I'm not looking to optimize growth just yet because I am building this little grow room in anticipation of actually putting some mj beans in the soil but, for now I'm just going to be growing house plants and maybe some tomato's under it to maybe get a feel for it until I get the whole rig up and going.

I hope that cleared up why I'm just curious about the temperature issue and not the amount of air getting to my plants just yet. So do you really not think that a couple fans moving the air around in the closet/room which all combined is probably a little above 120(sq feet)  with a window open to let in fresh air would not be enough to keep the temp within a couple degrees of the rest of the apartment?

Thanks for the input btw


----------



## The Hemp Goddess (Aug 10, 2011)

No.  I highly doubt that a couple of $15 fans will keep it cool--simply moving hot air around does not cool it.  And I am not talking about optimizing growth--I am talking about minimal needs for proper photosynthesis.  Your space needs to be made smaller to fit your light.  You generally do not need a filter until you get into flowering.  This is a purchase you could postpone until you needed it.

I don't understand growing house plants and tomatoes to "get a feel for it"?


----------



## Locked (Aug 10, 2011)

THG says it all the time and I agree....you are trying to grow a plant that goes for 300-400 dollars an ounce....it takes a bit of cash on the initial set up. Biggest expenses are going to be light and exhaust. 
A good inline fan will cost 100-130 bucks and will be worth it's weight in gold....jmo.


----------



## betelgeuse (Aug 10, 2011)

actually dispersing heat over a larger area than it initially occupies will cool off the area right under my light even if it does raise the temp of my room a couple of degrees it will prevent my closet from gaining an extra 10 degrees(the same thing as dilution). I will never be a grower who is trying to sell my stash I am doing this for my own personal pleasure.
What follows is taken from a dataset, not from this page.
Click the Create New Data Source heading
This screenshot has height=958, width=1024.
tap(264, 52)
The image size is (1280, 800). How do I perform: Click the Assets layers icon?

So I'm trying to build up to a solid set up but don't have enough cash to do it all at once so I'm getting the light set up first then down the road I plan on purchasing a tent and a vent fan when I come across the cash.


----------



## betelgeuse (Aug 10, 2011)

Well I guess I'll just give it a shot I shouldn't be trying to arguing haha . I was just curious since I didn't have the cash for a vent fan right now and that's not going to change no matter what advice anyone gives me.

I appreciate the input everyone.


----------



## The Hemp Goddess (Aug 10, 2011)

Your ventilation is as important as your lighting...And if you do not get your room size down to what your light will accommodate, your yield is going to suffer.  

This is also quite different than dilution.  The air will continue to get hotter if it is not exhausted.  If you do not have a source of cool air and if there is nothing pulling cooler air into the room and no place for the hot air to go, there is simply no way that your space is going to be cooler than the ambient air.  Expect it to be probably 10 or more degrees above the temps in the adjacent room.


----------



## betelgeuse (Aug 10, 2011)

I'm aware that my ventilation is important but I can't grow plants under a vent fan and I don't have the cash to buy both at once. It's the exact same thing as dilution if you spead out the heat over a larger area the temperature will be lower than it would have been if it were in a smaller area obviously if you continue to add heat and none of it goes away then they heat will just build luckily my bedroom has a window.


----------